──────── Source text ────────

In general, a method of providing a haptic response is provided, the method comprising: displaying on a display screen a 2D image of a 3D model; detecting a location of a pointer on the display screen; correlating the location of the pointer on the 2D image with a 3D location on the 3D model; and if the 3D location corresponds with one or more features of the 3D model providing the haptic response.

In another aspect, the one or more features of the 3D model comprises at least a first polygon and a second polygon that are not co-planar with each other, and as the pointer moves from the first polygon to the second polygon, providing the haptic response. In another aspect, the one or more features comprises a change in depth of a surface on the 3D model, and as the pointer moves across the surface, providing the haptic response. In another aspect, the one or more features comprises a height map associated with the 3D model, the height map comprising one or more pixels each associated with a height, and as the pointer moves over a pixel in the height map that is raised or lowered over a surface of the 3D model, providing the haptic response. In another aspect, the one or more features of the 3D model comprises a surface that has a textured material classification, and as the pointer moves over the surface, providing the haptic response. In another aspect, the haptic response is provided by a haptic device. In another aspect, the haptic device comprises any one of a buzzer and a piezoelectric strip actuator.

────────

**Problems and tasks**.
1 > Answer these from the haptic response text:
(a) What is displayed on the display screen?
(b) What is each pixel in the height map associated with?
(c) Which two kinds of haptic device are named?
2 > Update the haptic response text, beginning at the words "In general, a" and stopping after "model providing the haptic response.", with "display screen" changed to "monitor".
3 > Does each statement agree with the haptic response text?
(a) The haptic device may comprise a buzzer.
(b) The first polygon and the second polygon are co-planar.
(c) The haptic response is provided if the 3D location corresponds with one or more features of the 3D model.
Answer from the haptic response text alone.

──────── Material shown ────────

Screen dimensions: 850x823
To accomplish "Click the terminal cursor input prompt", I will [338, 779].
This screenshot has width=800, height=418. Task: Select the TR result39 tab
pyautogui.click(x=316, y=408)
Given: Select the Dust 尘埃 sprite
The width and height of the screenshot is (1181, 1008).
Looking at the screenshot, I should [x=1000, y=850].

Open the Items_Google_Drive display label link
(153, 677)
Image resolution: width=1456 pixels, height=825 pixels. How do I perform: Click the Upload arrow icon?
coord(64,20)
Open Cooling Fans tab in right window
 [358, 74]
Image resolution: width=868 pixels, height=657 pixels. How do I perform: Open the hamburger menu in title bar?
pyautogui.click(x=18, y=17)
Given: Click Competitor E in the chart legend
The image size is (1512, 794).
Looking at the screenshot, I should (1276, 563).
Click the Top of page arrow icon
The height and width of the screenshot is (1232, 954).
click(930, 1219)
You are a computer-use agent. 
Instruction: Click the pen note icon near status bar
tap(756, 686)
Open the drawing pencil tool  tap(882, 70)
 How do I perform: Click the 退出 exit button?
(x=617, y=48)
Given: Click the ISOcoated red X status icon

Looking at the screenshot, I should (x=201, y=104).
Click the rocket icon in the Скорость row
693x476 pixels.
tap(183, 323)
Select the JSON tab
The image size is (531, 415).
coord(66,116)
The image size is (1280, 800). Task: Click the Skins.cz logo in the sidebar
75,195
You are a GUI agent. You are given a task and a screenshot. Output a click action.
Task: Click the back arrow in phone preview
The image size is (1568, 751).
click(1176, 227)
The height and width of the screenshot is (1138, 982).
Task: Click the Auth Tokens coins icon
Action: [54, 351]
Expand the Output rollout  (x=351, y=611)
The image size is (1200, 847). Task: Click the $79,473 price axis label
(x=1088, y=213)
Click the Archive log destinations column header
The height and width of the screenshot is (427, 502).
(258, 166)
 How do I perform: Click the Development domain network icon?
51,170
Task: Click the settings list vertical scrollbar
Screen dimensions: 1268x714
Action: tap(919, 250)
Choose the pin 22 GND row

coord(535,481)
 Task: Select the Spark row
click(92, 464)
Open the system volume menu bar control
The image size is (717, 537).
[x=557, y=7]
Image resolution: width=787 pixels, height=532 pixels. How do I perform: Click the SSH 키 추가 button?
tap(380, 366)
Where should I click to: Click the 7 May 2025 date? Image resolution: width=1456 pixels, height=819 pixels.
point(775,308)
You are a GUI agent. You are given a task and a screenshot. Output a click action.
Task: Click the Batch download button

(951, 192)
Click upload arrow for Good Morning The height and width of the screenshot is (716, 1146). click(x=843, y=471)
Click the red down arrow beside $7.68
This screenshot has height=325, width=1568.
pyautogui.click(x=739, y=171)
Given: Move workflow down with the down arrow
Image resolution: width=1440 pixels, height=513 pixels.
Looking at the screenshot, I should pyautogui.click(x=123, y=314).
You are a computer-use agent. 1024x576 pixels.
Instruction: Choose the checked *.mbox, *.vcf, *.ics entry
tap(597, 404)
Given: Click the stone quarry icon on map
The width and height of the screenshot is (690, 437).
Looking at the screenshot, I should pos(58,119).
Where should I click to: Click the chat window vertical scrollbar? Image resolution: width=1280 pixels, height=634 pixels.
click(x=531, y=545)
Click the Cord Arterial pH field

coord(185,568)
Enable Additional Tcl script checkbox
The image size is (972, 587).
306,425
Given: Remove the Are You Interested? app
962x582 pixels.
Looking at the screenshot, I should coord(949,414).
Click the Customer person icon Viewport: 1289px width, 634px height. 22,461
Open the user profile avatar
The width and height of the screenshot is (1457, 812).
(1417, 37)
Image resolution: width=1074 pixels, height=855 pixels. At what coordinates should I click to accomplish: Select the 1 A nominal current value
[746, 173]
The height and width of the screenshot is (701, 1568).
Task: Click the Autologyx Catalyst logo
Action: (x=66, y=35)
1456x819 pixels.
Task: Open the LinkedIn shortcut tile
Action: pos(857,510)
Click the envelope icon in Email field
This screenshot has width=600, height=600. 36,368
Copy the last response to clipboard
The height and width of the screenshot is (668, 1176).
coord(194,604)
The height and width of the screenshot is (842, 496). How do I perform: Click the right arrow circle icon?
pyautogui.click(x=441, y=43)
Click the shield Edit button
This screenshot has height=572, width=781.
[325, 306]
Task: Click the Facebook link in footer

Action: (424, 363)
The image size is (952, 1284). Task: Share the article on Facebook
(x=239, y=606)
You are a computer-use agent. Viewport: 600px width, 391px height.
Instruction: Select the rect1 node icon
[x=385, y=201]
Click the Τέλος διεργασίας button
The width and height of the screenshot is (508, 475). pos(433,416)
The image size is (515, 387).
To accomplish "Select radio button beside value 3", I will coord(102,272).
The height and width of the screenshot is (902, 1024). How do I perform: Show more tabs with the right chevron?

────────

**Expected outputs**.
1 >
(a) A 2D image of a 3D model.
(b) A height.
(c) A buzzer and a piezoelectric strip actuator.

2 >
In general, a method of providing a haptic response is provided, the method comprising: displaying on a monitor a 2D image of a 3D model; detecting a location of a pointer on the monitor; correlating the location of the pointer on the 2D image with a 3D location on the 3D model; and if the 3D location corresponds with one or more features of the 3D model providing the haptic response.

3 >
(a) Yes: "the haptic device comprises any one of a buzzer and a piezoelectric strip actuator"
(b) No: "a first polygon and a second polygon that are not co-planar with each other"
(c) Yes: "if the 3D location corresponds with one or more features of the 3D model providing the haptic response"